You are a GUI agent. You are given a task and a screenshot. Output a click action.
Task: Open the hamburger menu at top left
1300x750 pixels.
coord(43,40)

- - - - - - -

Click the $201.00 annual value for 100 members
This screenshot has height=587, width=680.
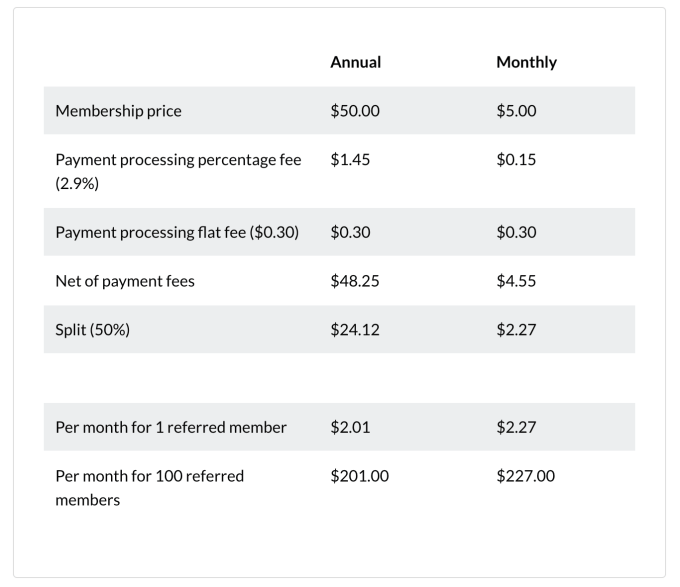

- - - - - - -

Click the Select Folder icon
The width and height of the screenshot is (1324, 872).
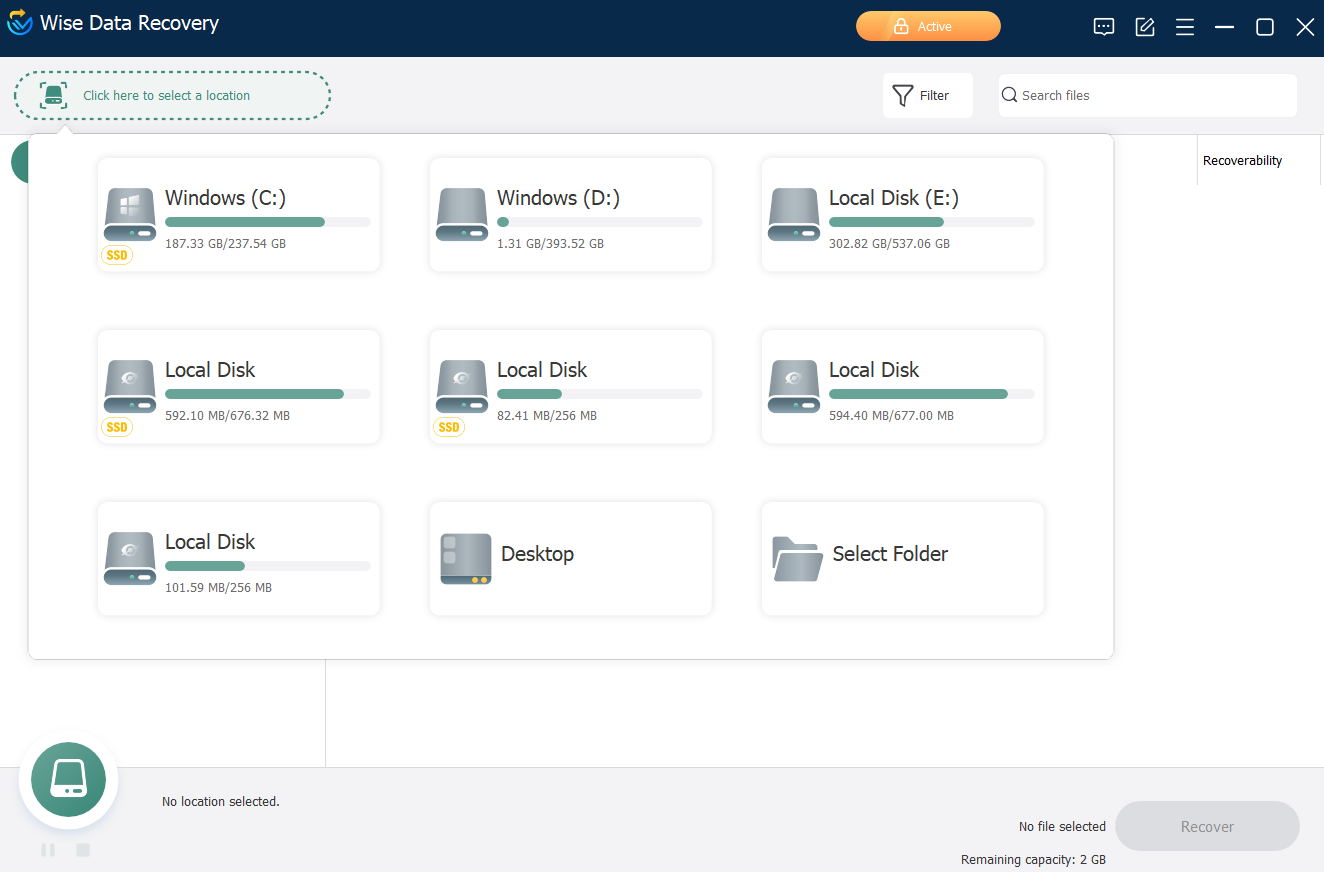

- - - - - - -

### Exercise details
Give again exactly, and only, the lines above starting at the one with "Click the $201.00" and ending at the one with "This screenshot has height=587, width=680.".

### Result of the exercise
Click the $201.00 annual value for 100 members
This screenshot has height=587, width=680.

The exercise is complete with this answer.